His own blood leaped through his veins in response; he felt enraged, aroused, alive. Xander groaned again plaintively, "Spike?" but he barely heard. He ached all over with the lust to kill and drink. Part of his mind was still thinking clearly, aware of the chip; it enraged him even further but he would not play that game. As he stood over Xander, shaking with the desire to feed, the pain was almost unbearable. Here was his prey, human, bloody, terrified; how could he be denied the release of the kill?

He was up close now, pressed against Xander´s legs as they hung over the side of the stone.

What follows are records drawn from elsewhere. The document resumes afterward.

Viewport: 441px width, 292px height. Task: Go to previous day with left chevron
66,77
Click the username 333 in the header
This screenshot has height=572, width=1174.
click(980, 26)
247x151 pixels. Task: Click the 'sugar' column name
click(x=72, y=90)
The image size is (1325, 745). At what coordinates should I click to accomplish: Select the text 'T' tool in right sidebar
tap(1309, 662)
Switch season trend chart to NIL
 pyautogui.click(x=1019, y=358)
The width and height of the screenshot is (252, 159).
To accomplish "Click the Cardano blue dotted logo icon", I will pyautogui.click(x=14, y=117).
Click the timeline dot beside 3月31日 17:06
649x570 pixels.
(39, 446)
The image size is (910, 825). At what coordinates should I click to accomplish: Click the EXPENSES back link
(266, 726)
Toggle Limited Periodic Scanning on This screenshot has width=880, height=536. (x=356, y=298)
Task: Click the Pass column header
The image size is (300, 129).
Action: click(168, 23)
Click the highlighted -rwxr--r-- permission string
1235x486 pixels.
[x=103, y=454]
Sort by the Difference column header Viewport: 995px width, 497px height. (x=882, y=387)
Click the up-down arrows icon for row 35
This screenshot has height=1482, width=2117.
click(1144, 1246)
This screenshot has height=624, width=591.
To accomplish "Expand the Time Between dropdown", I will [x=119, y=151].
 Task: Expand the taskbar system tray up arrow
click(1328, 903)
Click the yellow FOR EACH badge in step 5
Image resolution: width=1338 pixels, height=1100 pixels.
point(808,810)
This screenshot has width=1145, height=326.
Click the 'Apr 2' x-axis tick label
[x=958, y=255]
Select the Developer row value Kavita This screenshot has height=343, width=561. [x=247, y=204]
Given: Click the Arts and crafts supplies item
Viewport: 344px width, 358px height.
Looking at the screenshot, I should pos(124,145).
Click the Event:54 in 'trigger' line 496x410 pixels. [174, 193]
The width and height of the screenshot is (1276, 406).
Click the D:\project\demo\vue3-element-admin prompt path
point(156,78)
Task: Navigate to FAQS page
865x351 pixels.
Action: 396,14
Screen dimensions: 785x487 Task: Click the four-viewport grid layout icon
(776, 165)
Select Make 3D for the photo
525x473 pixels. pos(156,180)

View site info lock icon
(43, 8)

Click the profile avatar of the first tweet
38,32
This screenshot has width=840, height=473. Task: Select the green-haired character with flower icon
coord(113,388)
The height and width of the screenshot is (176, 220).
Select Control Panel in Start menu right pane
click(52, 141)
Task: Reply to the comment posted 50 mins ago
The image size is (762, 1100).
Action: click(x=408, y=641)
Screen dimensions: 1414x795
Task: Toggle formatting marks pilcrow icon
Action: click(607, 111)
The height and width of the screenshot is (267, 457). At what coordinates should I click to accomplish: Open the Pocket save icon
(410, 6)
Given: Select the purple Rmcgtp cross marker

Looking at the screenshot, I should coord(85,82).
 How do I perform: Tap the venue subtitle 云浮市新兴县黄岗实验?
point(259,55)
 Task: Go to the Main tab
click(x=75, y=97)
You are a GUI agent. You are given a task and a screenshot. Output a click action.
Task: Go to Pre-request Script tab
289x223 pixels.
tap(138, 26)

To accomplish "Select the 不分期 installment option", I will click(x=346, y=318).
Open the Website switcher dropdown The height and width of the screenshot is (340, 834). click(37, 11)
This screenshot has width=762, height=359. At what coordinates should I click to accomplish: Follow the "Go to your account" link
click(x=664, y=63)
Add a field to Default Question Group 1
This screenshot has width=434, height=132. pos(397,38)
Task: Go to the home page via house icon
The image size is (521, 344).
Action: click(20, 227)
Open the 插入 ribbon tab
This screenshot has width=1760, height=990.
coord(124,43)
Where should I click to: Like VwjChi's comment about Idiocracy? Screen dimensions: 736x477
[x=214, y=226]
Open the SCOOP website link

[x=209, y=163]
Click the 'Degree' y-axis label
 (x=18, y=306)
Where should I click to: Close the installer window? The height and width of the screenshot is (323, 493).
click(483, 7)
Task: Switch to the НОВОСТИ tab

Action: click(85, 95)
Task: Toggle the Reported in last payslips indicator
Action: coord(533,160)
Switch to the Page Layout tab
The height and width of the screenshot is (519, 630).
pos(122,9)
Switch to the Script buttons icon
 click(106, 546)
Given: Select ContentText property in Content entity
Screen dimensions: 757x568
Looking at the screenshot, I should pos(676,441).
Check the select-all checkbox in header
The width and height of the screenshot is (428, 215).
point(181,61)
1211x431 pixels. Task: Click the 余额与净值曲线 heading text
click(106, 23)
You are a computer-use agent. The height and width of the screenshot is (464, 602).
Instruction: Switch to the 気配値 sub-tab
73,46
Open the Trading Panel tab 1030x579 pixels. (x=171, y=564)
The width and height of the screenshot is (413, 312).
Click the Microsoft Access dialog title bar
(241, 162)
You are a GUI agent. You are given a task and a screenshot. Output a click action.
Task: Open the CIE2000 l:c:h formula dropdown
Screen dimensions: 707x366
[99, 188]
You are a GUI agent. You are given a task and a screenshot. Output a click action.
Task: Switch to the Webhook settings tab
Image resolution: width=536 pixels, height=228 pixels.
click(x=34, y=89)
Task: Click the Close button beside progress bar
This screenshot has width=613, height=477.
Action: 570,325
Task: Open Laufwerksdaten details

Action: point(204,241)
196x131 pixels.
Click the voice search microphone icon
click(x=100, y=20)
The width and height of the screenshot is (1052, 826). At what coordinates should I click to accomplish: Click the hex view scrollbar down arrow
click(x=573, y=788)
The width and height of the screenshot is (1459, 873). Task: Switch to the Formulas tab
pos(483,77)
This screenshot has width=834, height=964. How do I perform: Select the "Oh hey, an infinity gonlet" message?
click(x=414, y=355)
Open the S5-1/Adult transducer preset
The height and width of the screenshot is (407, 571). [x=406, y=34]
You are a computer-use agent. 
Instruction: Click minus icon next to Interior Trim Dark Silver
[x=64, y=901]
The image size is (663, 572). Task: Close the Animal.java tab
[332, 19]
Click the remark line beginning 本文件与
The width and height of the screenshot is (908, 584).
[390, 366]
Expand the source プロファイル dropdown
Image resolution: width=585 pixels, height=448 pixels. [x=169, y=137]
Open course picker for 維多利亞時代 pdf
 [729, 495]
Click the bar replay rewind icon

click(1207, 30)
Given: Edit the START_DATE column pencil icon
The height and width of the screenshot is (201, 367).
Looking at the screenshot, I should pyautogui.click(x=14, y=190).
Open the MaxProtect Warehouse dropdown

His erection was pressing against Xander´s thigh and the boy´s next groan sounded to him like pleading. A cold clarity shot through his mind. He was the master, this was his, body and soul. One hand unbuckled his belt while the other pulled the remnants of Xander´s jeans away. For a moment Spike wondered calmly about the practicalities, but blood and sweat were lubricant enough. As his cock thrust past Xander´s buttocks he felt without surprise that there was no resistance. He remembered Drusilla´s smooth coolness as he eased himself inside and the familiar movement took over.

Then thinking was swept away as the constricting warmth surrounded him. It felt like fire on his skin. Ecstasy shot up his spine and down his thighs. The air seemed thick with blood and tension. His white hands pressed on the marble on either side of Xander´s wet back as he leaned further down to lick at the blood and sweat congealing along the deep wound. His thrusts pulled the gash further open and he tasted fresh blood pulsing over his tongue in time with his own rhythm. What remained of his conscious mind was waiting for the searing pain of the chip but the only throbbing in his head was from blood and desire. His arms straightened and he threw his head back as he climaxed, his stained mouth opening in a soundless scream of release.

After a few long seconds he pulled away, his face smoothing back to almost human. As when he killed his rage and need was vanishing. He looked at Xander, still lying chest down on the marble. Xander´s breathing was shallow and his eyes shut; Spike guessed he was feigning unconsciousness. The quiver of his back gave him away but Spike did not challenge the charade. Let him pretend ignorance and salvage his pride. Spike´s need for dominance had passed, leaving behind the vague feeling of goodwill he usually felt for his victims after the kill. Though normally, he thought wryly, they had little chance of benefiting from it.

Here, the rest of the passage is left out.